Fragmento citado:
►

Ni siquiera las iglesias y denominaciones religiosas más respetables han sido capaces de diagnosticar que la estatolatría es hoy en día la principal amenaza al ser humano libre, moral y responsable; que el estado es un ídolo falso de inmenso poder al que todos adoran y que no consiente que los seres humanos se liberen de su control ni tengan lealtades morales o religiosas ajenas a las que él mismo pueda dominar. Es más, ha logrado algo que a priori podría parecer imposible: distraer sinuosa y sistemáticamente a la ciudadanía de que él es el verdadero origen de los conflictos y males sociales, creando por doquier “cabezas de turco” (el “capitalismo”, el ánimo de lucro, la propiedad privada) a las que culpar de los problemas y dirigir la ira popular, así como las condenas más serias y rotundas de los propios líderes morales y religiosos, casi ninguno de los cuales se ha dado cuenta del engaño ni atrevido hasta ahora a denunciar que la estatolatría es la principal amenaza en el presente siglo a la religión, a la moral y, por tanto, a la civilización humana.

◄

Objetivo de la tarea: Traduce al inglés esta oración del fragmento sobre la estatolatría: «Ni siquiera las iglesias y denominaciones religiosas más respetables han sido capaces de diagnosticar que la estatolatría es hoy en día la principal amenaza al ser humano libre, moral y responsable; que el estado es un ídolo falso de inmenso poder al que todos adoran y que no consiente que los seres humanos se liberen de su control ni tengan lealtades morales o religiosas ajenas a las que él mismo pueda dominar.»

Material de estudio:
►

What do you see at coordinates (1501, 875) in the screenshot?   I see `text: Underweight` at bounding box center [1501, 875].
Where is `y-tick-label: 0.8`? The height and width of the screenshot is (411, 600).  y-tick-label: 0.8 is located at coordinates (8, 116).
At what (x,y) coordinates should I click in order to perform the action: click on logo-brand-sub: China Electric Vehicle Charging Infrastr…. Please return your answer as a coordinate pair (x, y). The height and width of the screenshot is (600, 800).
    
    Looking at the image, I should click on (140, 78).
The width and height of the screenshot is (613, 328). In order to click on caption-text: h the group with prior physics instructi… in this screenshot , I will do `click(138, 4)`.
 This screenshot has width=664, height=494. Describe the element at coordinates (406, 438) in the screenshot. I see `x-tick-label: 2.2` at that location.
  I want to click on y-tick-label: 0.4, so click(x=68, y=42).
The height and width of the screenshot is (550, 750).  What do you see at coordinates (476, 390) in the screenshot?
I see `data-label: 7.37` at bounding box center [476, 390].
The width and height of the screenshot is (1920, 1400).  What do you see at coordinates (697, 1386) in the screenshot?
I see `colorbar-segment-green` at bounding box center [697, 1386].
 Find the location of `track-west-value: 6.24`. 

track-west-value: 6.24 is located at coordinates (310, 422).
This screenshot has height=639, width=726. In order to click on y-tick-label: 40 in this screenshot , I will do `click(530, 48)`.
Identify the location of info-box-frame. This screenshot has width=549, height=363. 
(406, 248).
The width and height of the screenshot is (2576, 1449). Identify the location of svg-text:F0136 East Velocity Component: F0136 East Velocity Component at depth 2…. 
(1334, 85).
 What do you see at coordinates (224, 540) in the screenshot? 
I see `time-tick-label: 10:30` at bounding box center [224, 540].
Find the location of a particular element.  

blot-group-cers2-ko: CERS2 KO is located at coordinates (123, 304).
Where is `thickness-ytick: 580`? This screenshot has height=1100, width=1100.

◄

Solución escrita: Not even the most respectable churches and religious denominations have been able to diagnose that statolatry is today the main threat to the free, moral, and responsible human being; that the state is a false idol of immense power that everyone worships and that does not allow human beings to free themselves from its control or to hold moral or religious loyalties other than those it can itself dominate.